Déficit commercial abyssal, Ukraine, terres rares: en visite en Chine, l'UE attend des "progrès concrets" de Xi Jinping

Pas de répit pour l'Union européenne. Alors que les négociations sur les droits de douane avec les États-Unis sont entrées dans une phase critique, la présidente de la Commission, Ursula von der Leyen, a atterri en Chine pour une rencontre très épineuse avec Xi Jinping.
Officiellement, ce sommet de Pékin est censé célébrer le 50e anniversaire des relations diplomatiques. Officieusement, les Européens arrivent avec une longue liste de contentieux sur lesquels ils espèrent avancer malgré un climat de plus en plus tendu avec la Chine.
"À mesure que notre coopération s'est approfondie, les déséquilibres se sont aussi accentués.
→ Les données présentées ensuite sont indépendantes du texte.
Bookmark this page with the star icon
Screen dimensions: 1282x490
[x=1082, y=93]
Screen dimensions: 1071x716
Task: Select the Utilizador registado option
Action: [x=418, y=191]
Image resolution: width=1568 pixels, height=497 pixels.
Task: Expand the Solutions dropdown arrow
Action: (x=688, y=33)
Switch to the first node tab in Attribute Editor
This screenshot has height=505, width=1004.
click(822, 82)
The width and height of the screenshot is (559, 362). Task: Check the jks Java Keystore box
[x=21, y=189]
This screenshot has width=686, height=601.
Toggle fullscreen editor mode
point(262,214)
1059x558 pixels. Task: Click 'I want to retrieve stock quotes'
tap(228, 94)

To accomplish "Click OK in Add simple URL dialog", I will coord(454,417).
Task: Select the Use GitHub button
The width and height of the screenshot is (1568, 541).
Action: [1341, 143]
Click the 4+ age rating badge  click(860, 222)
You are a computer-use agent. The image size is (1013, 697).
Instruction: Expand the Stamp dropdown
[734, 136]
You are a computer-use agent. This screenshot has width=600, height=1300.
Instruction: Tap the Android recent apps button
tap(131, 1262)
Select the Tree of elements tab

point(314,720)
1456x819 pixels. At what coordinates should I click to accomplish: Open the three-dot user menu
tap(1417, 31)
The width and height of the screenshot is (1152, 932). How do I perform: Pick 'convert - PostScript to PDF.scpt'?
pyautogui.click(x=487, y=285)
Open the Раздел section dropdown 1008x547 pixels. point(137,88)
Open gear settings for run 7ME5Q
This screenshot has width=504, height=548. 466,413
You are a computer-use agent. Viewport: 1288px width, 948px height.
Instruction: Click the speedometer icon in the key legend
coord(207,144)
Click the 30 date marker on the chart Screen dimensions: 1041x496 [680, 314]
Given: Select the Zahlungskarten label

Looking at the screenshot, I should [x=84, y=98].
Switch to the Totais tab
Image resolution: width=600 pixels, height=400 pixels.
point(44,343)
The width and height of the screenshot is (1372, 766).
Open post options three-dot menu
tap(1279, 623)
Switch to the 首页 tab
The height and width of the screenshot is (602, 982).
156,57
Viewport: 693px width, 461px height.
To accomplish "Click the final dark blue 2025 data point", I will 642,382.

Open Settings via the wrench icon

Nous sommes arrivés à un moment charnière. Il est essentiel de rééquilibrer nos relations bilatérales", a déclaré la présidente de la Commission après son arrivée.
"Nous avons besoin de progrès concrets sur les questions liées au commerce et à l'économie, et nous voulons tous les deux que notre relation soit (...) mutuellement bénéfique", a ajouté Antonio Costa, le président du Conseil européen, qui accompagne Ursula von der Leyen à Pékin.
Déficit commercial abyssal
En tête des préoccupations: l'important déséquilibre commercial qui tourne en défaveur de l'Europe (contrairement à la relation avec les États-Unis où l'UE dégage un excédent sur les biens).
Le déficit commercial avec Pékin a atteint l'an dernier le niveau abyssal de 357 milliards de dollars (304 milliards d'euros), ce qui fait courir des risques majeurs pour l'industrie européenne.
"Au cours des cinq premiers mois de l'année, les exportations allemandes vers la Chine se sont effondrées, tandis que les importations en provenance de la République populaire ont augmenté de manière disproportionnée", relève une récente note du German Economic Institute (IW).
"La Chine exporte vers l'Europe sa déflation des prix et ses surcapacités" de production, jugent ses auteurs.
Mais les discussions partent mal. En réponse à un appel européen de "rééquilibrage" des échanges économiques, Pékin avait déjà appelé Bruxelles à tout d'abord rééquilibrer son "état d'esprit" vis-à-vis de la Chine.
""Plus la situation internationale est grave et complexe, plus la Chine et l'UE doivent intensifier la communication, renforcer la confiance mutuelle et approfondir la coopération", a pourtant assuré Xi Jinping à Ursula von der Leyen.
Conflit en Ukraine et terres rares
L'un des objectifs sera également de tenter d'obtenir la levée ou l'assouplissement des mesures de rétorsions prises par la Chine après l'augmentation des droits de douane européens sur les voitures électriques. Pékin a notamment ciblé le cognac, le lait et le porc.
Ursula von der Leyen a aussi assuré que Bruxelles demanderait à Pékin d'ouvrir davantage son marché aux entreprises européennes et d'assouplir ses restrictions à l'exportation de terres rares -stratégiques pour les technologies modernes.
La guerre en Ukraine devrait également être discutée. Les Européens voient avec méfiance le rapprochement économique et politique Chine-Russie depuis l'invasion de 2022. L'UE estime qu'il constitue un soutien implicite à Moscou.
La semaine dernière, l'UE a adopté de nouvelles sanctions contre la Russie -ciblant notamment deux banques chinoises. Cette mesure a poussé le ministre chinois du Commerce à protester auprès de son homologue européen.
L'Ukraine "est une question centrale pour l'Europe", a souligné le haut responsable européen, qui accuse les entreprises chinoises de fournir à l'économie russe des biens à double usage - c'est-à-dire des produits civils pouvant servir à des fins militaires.
Des avancées sur le climat, domaine traditionnel de coopération, restent possibles.
"Ce sommet devrait être pour nous l'opportunité d'être très durs vis à vis de la Chine des 'néo-lénino-marxistes' qui ont pris le pouvoir en 2022, mais au contraire de se rapprocher des entrepreneurs privés avec lesquels on travaille depuis vingt ans", estime de son côté l'investisseur David Baverez, installé à Hong-Kong, sur l'antenne de BFM Business. "La Chine n'a jamais eu autant besoin de nous", a-t-il poursuivi.